Task item: Please set down, unchanged, each line from the one with "The width and" to the final line of the data below, both included. Drop the pictures.
Segment Start: Provided information
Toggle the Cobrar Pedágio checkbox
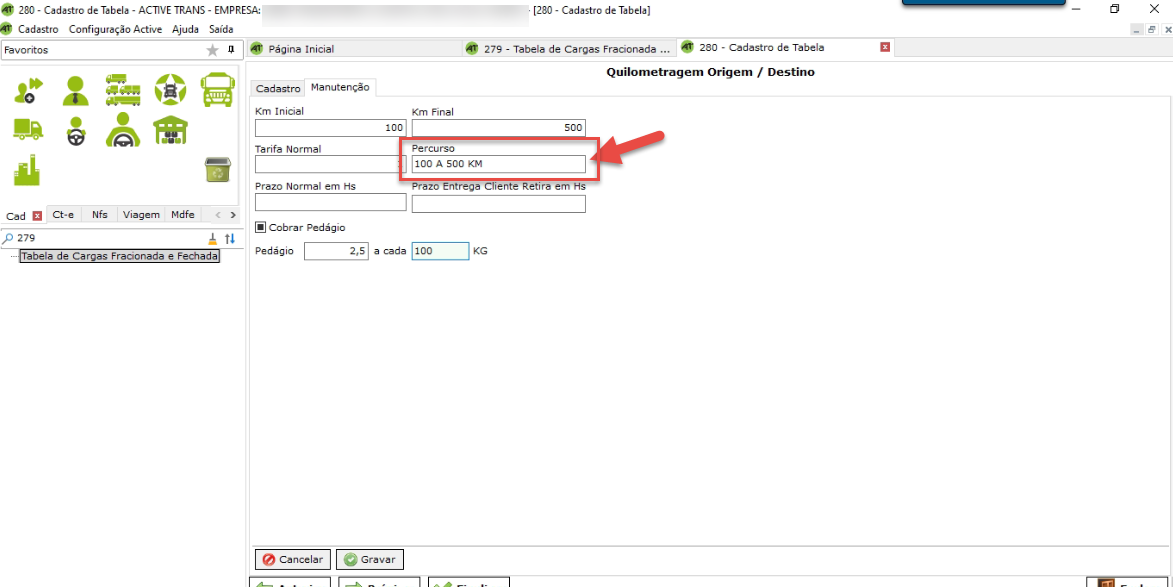 261,227
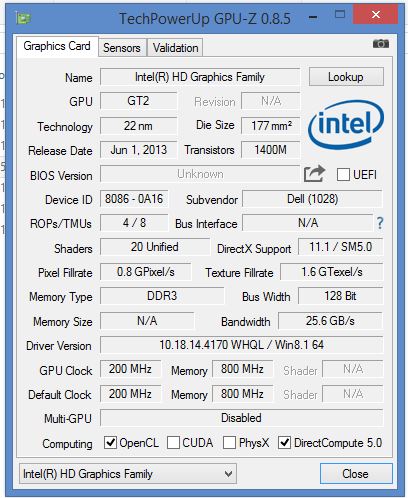Image resolution: width=408 pixels, height=498 pixels.
Task: Toggle the PhysX checkbox
Action: (229, 443)
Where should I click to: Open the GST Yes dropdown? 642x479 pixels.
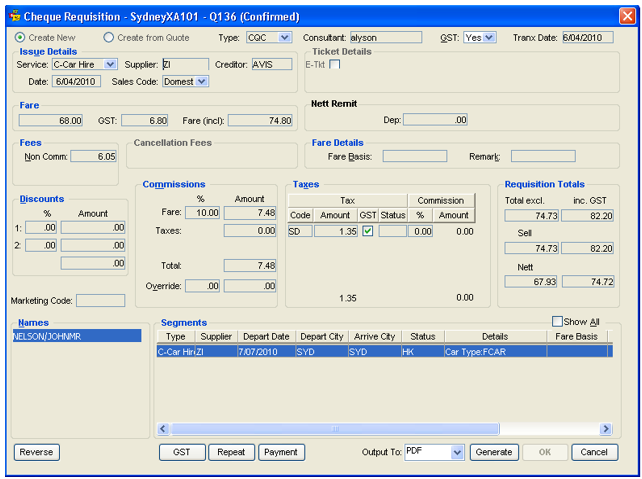pyautogui.click(x=489, y=37)
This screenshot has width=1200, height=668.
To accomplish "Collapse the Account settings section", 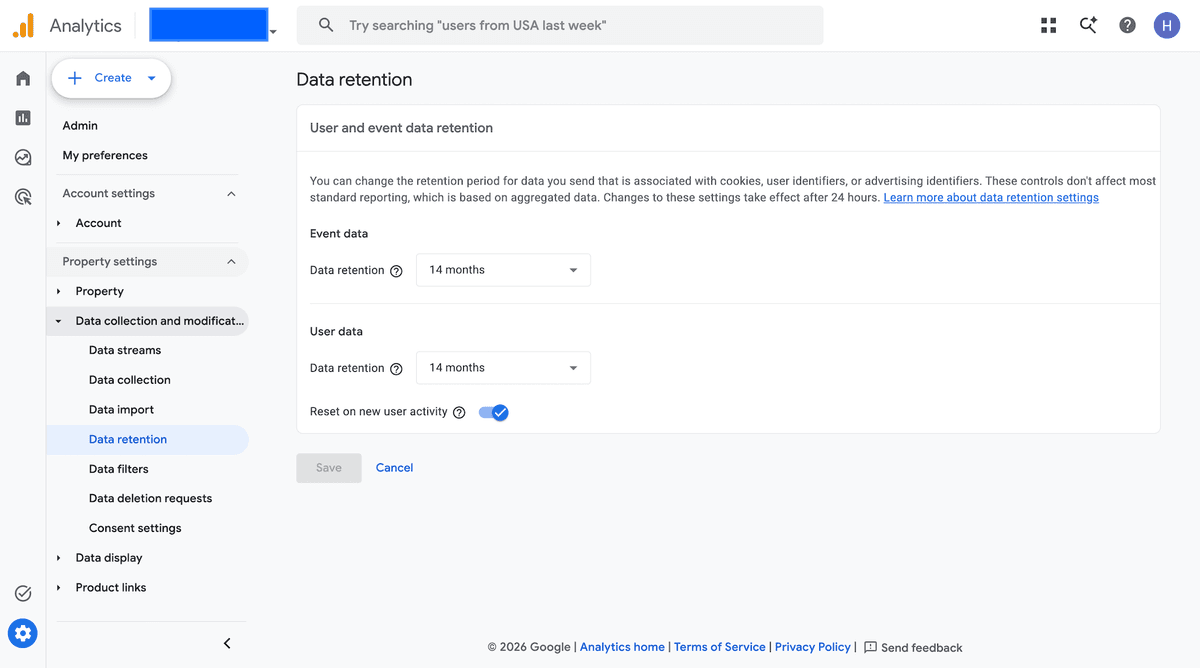I will (x=231, y=194).
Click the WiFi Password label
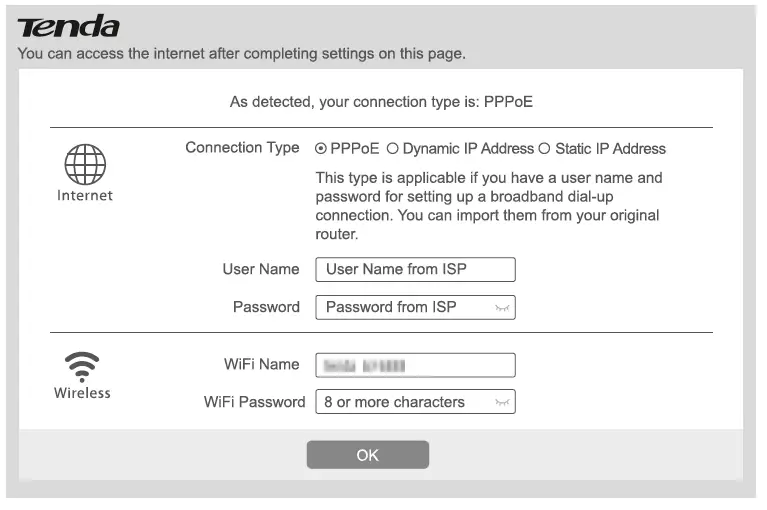 tap(254, 402)
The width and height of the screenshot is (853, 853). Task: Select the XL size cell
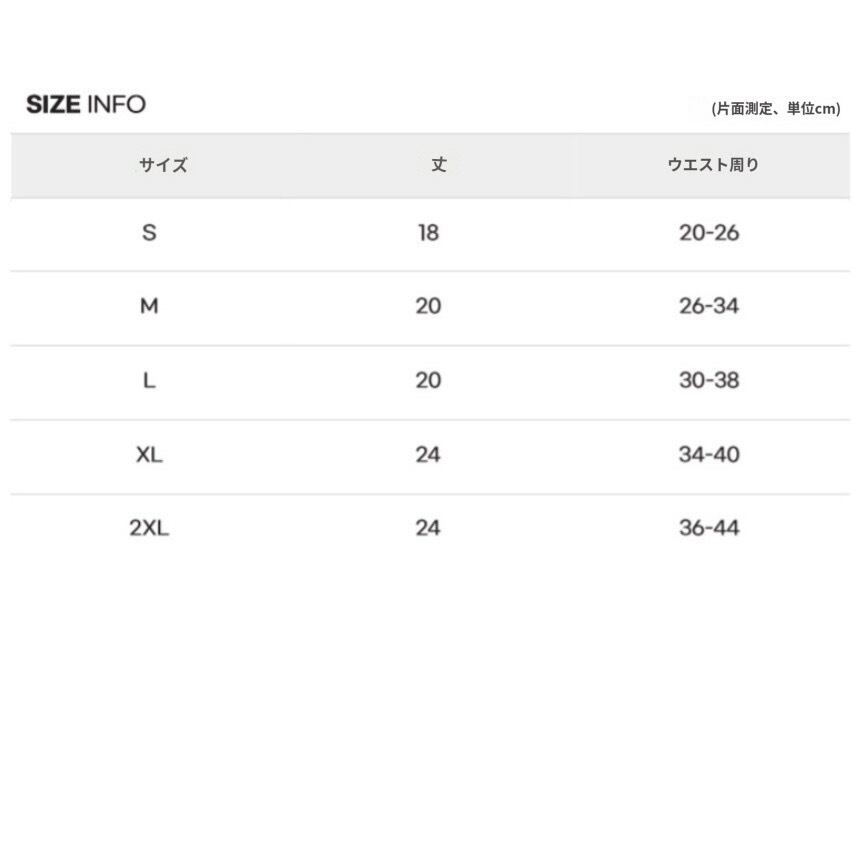pos(149,455)
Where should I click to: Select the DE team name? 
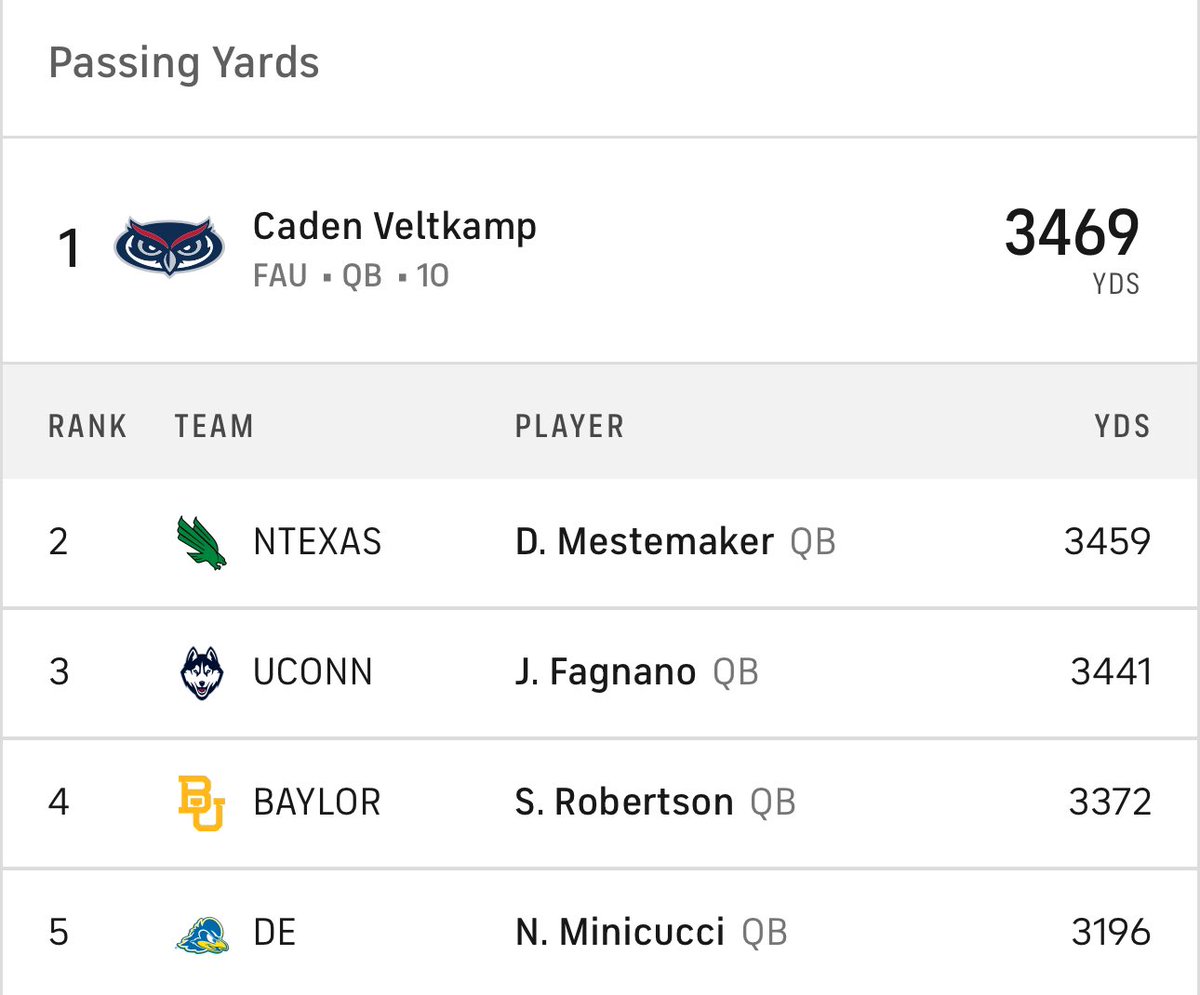[x=275, y=933]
Segment End: Provided information
Exercise response:
The width and height of the screenshot is (853, 853). Task: Select the XL size cell
pos(149,455)
Where should I click to: Select the DE team name? 
[x=275, y=933]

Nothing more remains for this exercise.